◆ SUPPLIED INFORMATION ◆
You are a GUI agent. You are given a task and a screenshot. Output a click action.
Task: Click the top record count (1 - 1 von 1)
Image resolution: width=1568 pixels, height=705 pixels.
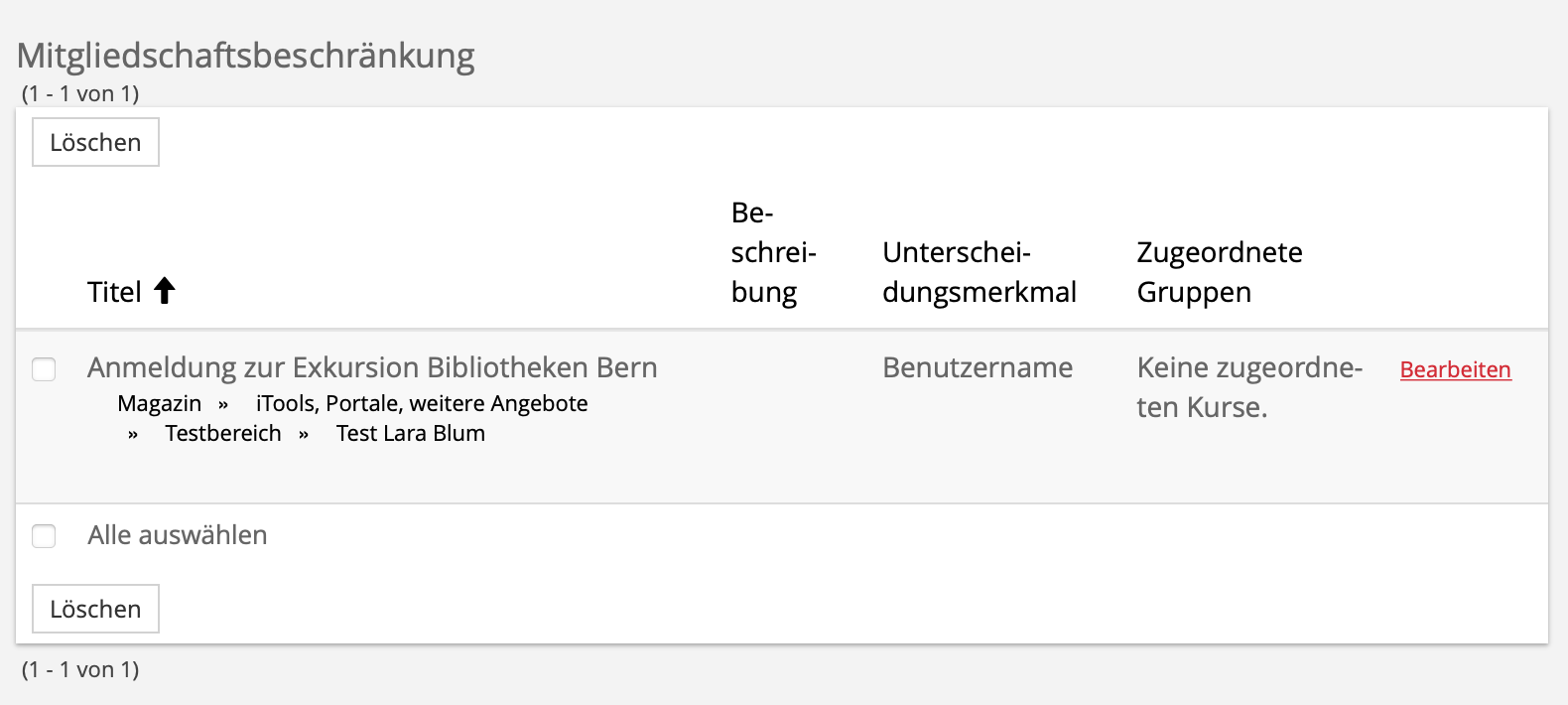point(80,93)
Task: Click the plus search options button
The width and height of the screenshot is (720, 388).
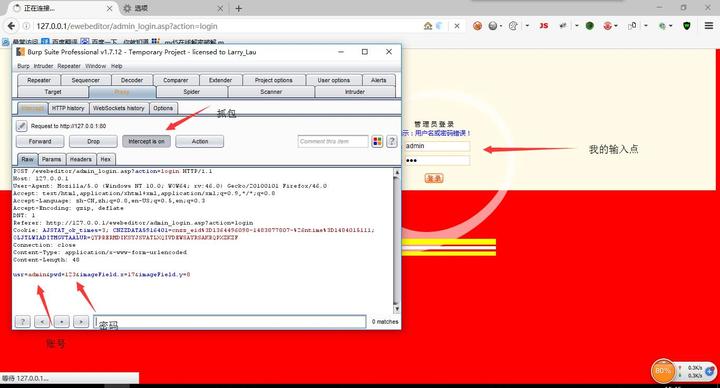Action: 62,321
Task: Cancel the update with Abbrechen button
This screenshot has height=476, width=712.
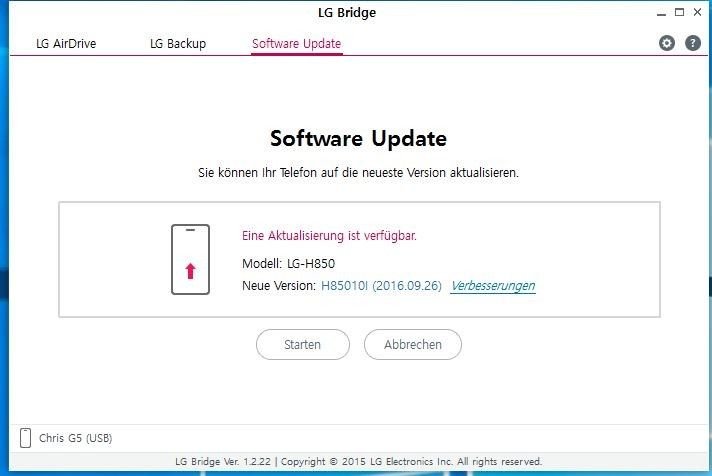Action: (413, 345)
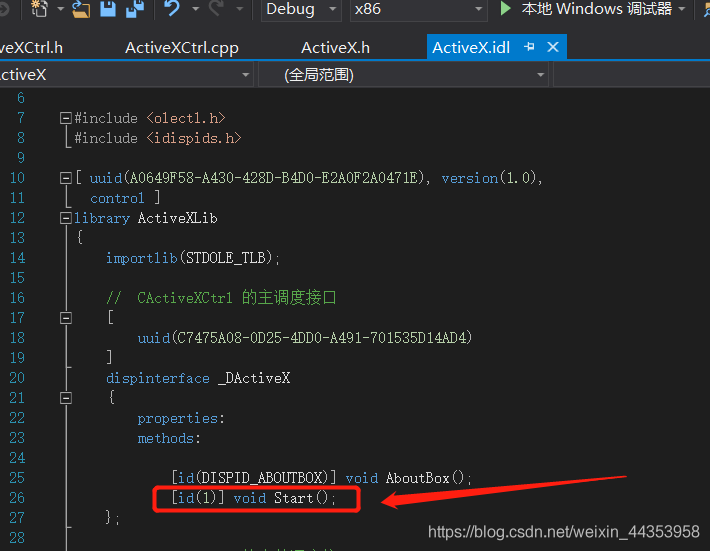Click the Redo arrow icon

216,9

◆ TASK TO COMPLETE ◆
Write the records above out again word for word, skipping each picture.

◆ TASK RESPONSE ◆
You are a GUI agent. You are given a task and a screenshot. Output a click action.
Task: Click the top record count (1 - 1 von 1)
Image resolution: width=1568 pixels, height=705 pixels.
point(80,93)
Task: Click the plus search options button
The width and height of the screenshot is (720, 388).
Action: 62,321
Task: Cancel the update with Abbrechen button
This screenshot has height=476, width=712.
Action: (413, 345)
Click the Redo arrow icon

216,9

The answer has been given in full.